Parmenion nodded and gathered the girls with the sweep of his arm. His expression was complacent - he had known, and all was as he had expected. He knew he had selected the proper concubine for me when he had found the priestess of Bel Marduk from Sardis. He was wise in matters of religion, and her story confirmed him that their superstition was something I could not afford to ignore. But for me, it was not superstition, but truth.

She stood, fast, as the tent grew empty of all but we two. "There will be times," I spake to cover the silence, "when you will be my only attendant. Do you intend to kill me?"

"If Bel Marduk bids me to kill you I shall. But he would not do that."

"Why not?" I had been stunned by her openness. I sat down on my throne, and waited. She did not move forward nor react to my action, but considered within herself.

"You are the king of this land. It is written now. It is done. You conquer Darius and he is by now a dead man. You have only to learn the way of fatherhood, and of keeping the demon you banished far from your bed and body. I may serve to heal you somewhat, but I cannot make you develop love for women. There is little love in me for that."

"You know the ways of healing?"

"As many ways of healing as you know of armies and arrows," she said tightly. "Do you wish to take me now? If so, I must prepare for the sacrifice of my purity."
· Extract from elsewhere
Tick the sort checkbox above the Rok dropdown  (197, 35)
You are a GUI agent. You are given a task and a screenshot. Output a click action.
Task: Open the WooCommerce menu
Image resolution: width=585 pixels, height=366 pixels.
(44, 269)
"No," I said quickly. "If this is repulsive to you, I do not wish it."

"It is ordained by the god. Therefore, I wish it. How I feel about it is just as insignificant as how you feel about executing a traitor. It is necessary; therefore I wish it."

"Just so!" I spake, once again surprised. "Then if you wish it, may I see you naked, so that I might get used to this." And she complied. I spent a great deal of time at this, accustoming my eye to the mere form. And that was my first night with my concubine; the regarding of her form.